Where was the Titanic built?
The Titanic was built in Belfast, north Ireland.
How Is the Titanic Designed?
Competition spawned the Titanic. In 1907, the White Star Line's rival, Cunard, launched the two fastest passenger ships then in service, the Mauritania and the Lusitania. That same year, the White Star Line's Chairman, J. Bruce Ismay, wanted to top Cunard, and he decided to do so based, not on speed but on size and luxury.
To design and build these new ships, dubbed the Olympic class, the White Star Line, turned to Harland & Wollf, its longtime shipbuilder. Naval architect Thomas Andrews, who later perished when the Titanic sank, headed up the design of the new vessels. Construction started on the first such vessel, dubbed the Olympic, in late 1908.
Designed to be the world's largest passenger steamship upon its completion, the Titanic was nearly 883 feet long and 104 feet high. Accommodations for first class passengers included palatial state rooms, some with their own promenades, along with a grand staircase, library, smoking room, squash court, sumptuous restaurants and other amenities. Second and Third Class accommodations, while far less posh, were still considered better than their counterparts on other ships.
The Titanic built to be Unsinkable?
While Harland & Wolff claimed that it never advertised the Titanic as unsinkable, a White Star Line brochure indeed said that the Titanic was designed not to sink. The media of the day, of course, seized on this idea of an unsinkable ship.

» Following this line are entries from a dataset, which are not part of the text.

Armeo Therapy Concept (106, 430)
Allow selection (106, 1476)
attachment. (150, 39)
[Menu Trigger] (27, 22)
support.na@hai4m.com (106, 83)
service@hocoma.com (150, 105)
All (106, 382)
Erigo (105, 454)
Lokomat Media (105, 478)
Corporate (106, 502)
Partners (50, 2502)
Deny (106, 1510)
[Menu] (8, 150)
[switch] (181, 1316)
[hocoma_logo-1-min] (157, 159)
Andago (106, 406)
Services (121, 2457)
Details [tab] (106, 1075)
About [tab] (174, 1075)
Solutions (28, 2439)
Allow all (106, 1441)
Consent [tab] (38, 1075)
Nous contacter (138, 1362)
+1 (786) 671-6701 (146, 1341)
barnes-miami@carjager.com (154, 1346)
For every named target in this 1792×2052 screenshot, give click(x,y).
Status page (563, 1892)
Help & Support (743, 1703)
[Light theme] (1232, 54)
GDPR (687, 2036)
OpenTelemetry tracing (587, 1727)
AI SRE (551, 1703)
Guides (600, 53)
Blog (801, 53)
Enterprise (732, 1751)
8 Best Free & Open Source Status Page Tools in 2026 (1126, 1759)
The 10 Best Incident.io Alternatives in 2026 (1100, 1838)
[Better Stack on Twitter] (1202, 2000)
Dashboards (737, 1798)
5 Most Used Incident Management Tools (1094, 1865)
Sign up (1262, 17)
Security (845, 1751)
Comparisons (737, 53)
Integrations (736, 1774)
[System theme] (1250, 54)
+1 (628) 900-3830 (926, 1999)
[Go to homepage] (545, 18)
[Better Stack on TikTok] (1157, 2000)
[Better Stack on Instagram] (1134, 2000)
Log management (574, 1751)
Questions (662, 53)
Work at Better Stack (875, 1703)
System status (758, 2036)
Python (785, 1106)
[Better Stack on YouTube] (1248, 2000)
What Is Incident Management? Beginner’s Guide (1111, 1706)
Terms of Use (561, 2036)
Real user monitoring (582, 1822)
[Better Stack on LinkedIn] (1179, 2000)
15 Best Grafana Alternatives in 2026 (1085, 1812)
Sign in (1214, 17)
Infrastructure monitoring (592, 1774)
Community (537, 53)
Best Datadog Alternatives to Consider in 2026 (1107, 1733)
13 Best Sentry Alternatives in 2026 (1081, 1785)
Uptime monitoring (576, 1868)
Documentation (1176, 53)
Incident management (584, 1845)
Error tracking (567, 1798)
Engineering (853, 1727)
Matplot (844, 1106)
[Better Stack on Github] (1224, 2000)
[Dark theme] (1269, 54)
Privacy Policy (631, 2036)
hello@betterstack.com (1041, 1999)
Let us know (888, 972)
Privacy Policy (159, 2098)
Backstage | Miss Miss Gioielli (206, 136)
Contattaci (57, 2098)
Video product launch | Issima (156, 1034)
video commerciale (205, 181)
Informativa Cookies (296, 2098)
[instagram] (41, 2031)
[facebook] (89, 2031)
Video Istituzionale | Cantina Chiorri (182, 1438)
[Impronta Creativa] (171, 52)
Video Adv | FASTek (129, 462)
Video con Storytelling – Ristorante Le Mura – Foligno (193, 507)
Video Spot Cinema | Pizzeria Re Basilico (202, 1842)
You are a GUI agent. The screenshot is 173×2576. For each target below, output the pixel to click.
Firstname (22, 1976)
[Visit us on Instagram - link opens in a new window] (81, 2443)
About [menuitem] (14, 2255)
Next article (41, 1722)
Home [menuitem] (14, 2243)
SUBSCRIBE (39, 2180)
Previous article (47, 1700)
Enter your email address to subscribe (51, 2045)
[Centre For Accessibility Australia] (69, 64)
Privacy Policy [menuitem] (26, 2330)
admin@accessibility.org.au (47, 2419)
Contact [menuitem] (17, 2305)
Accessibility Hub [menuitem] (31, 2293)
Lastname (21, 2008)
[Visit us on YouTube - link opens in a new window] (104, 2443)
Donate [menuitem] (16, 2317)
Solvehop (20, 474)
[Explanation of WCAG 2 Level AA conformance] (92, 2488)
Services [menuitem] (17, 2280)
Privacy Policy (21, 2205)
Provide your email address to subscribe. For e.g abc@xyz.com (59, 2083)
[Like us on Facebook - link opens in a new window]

The primary design concept meant to make the Titanic unsinkable was a series of sixteen compartments separated by watertight bulkheads in the lower portion of the ship. Rather than, force passengers to use stairs to move between compartments, the ship's designers included doors between them. In case of emergency, those doors could be closed with the flip of a switch, sealing the compartments off from one another and theoretically keeping water confined to the breached compartments. Even if, two middle or four front compartments were breached, the theory ran, the ship would stay afloat. Unfortunately, the iceberg that sank the Titanic breached five compartments.
Changes in safety practices after the sinking of the rms titanic
After the Titanic sunk, there were changes made to the construction of ships. Safety regulations were also put into place so that inadequate lifeboats would never be a problem again. These safety rules and regulations are still used today.
The Titanic sinking has since been the topic of endless books, films, articles, and scholarly papers, and interest in the awful tragedy shows no signs of fading. The story of the Titanic will forever be the cautionary tale that no matter what advancements are made in technology, we remain forever vulnerable to the laws of nature.